Unfortunately Balrog Air went belly up — it seems that Balrog wings are no more useful to their owners than are those of kiwis and ostriches, judging by what happened with Gandalf during the descent into the depths, and up the Endess Stairs to the top of the mountain.

However, Bree's Nazgûl Air Delivery Service is still running, but only for short local stops...the remaining Black Rider (who has now been renamed Sedgewick) must still prove his loyalty.

Barley


----------



## Gil-Galad (Jun 18, 2004)

Arvedui said:


> I have often wondered why they didn't use the High Pass that was used in _The Hobbit,_ and even started a thread around here somewhere because of that.
> 
> Concerning the option to journey by ship:
> That would have had a lot of nasty consequences.
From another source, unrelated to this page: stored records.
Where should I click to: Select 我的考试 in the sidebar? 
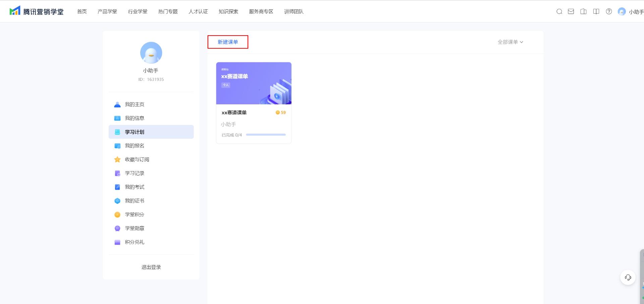(135, 187)
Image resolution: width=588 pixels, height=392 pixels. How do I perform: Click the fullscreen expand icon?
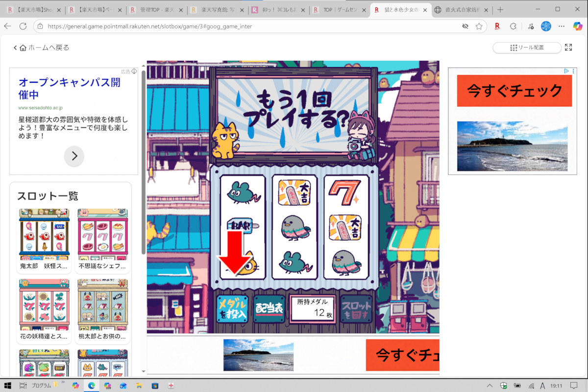coord(568,48)
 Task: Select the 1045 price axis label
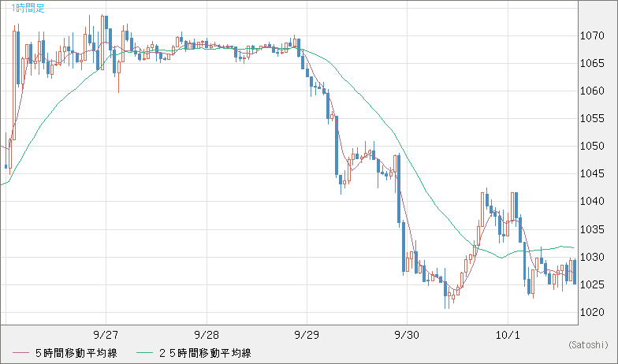(x=592, y=173)
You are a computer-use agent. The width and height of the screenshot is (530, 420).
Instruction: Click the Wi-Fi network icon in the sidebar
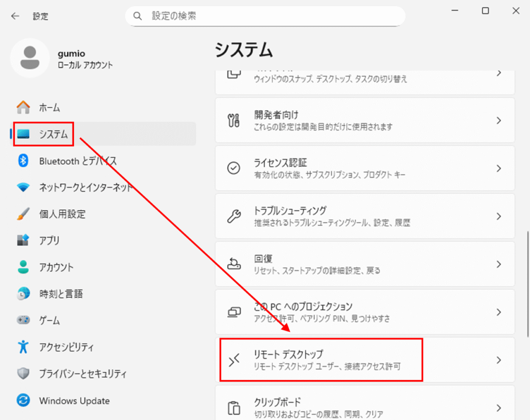pyautogui.click(x=23, y=187)
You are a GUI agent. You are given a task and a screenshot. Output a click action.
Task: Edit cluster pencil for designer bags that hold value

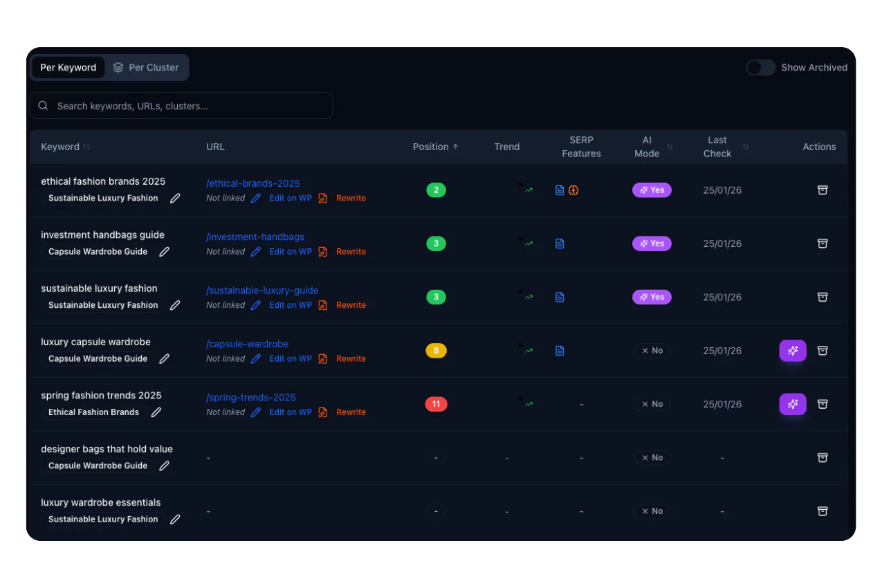pyautogui.click(x=164, y=466)
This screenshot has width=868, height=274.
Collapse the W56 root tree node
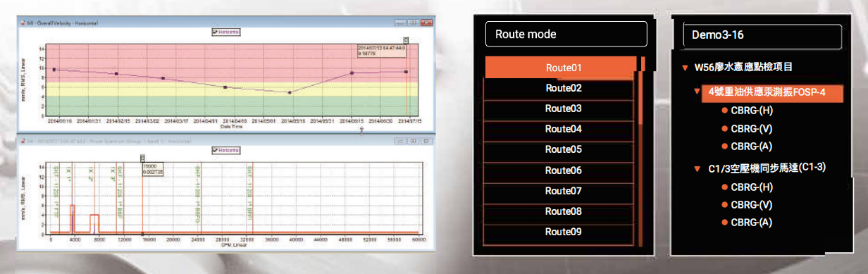pyautogui.click(x=685, y=68)
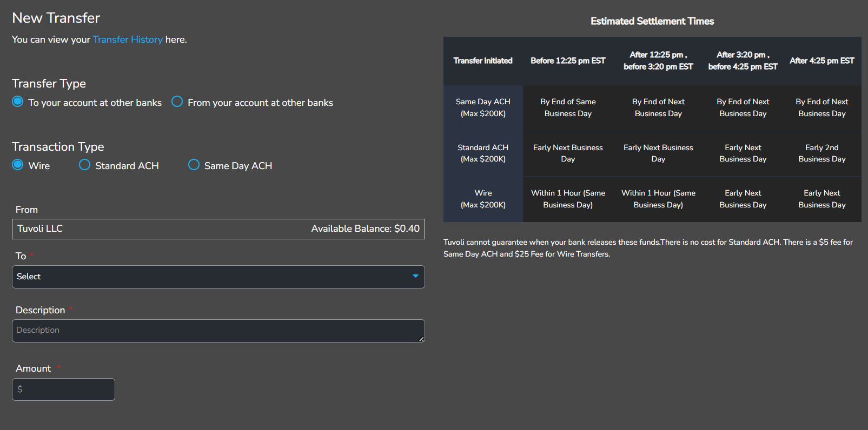This screenshot has height=430, width=868.
Task: Open the Transfer History link
Action: [128, 39]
Just think of the action that took from the time they left Rivendell, to when Gandalf came to Gondor.
> ...







heh Arvedui,you are right,Tolkien chose the best way .He prove he chose the best one-The Ring was destroyed


----------



## Barliman Butterbur (Jun 18, 2004)

It's time for Middle-earth to wake up, smell the coffee, get on the same page, and get with the program! 

I say we need to establish THE MIDDLE-EARTH SUBWAY SYSTEM! Bree to the Shire in 45 minutes, The Shire to Barad-Dur (as a tourist attraction) in an hour and a half, Gondor to the Glittering Caves (another tourist attraction), the Lonely Mountain, Dale! And of course, all tracks would go under the Greenway and come out at the Bree Station right by the Prancing Pony — just think of it! They could run the train right through Khazad-dum just like the Disneyland Haunted House ride!

Barley


----------



## baragund (Jun 18, 2004)

Barliman pegged it. Using the eagles to fly Frodo to Mt. Doom would have eliminated all the hassles and the Ring would have been destroyed about two hours after the conclusion of the Council of Elrond. But then again there wouldn't be much of a story after Book 1 of FOTR.

I know, I know... JRRT didn't want the eagles to be a "taxi-service" but that's pretty much what they were in both The Hobbit and LOTR.


----------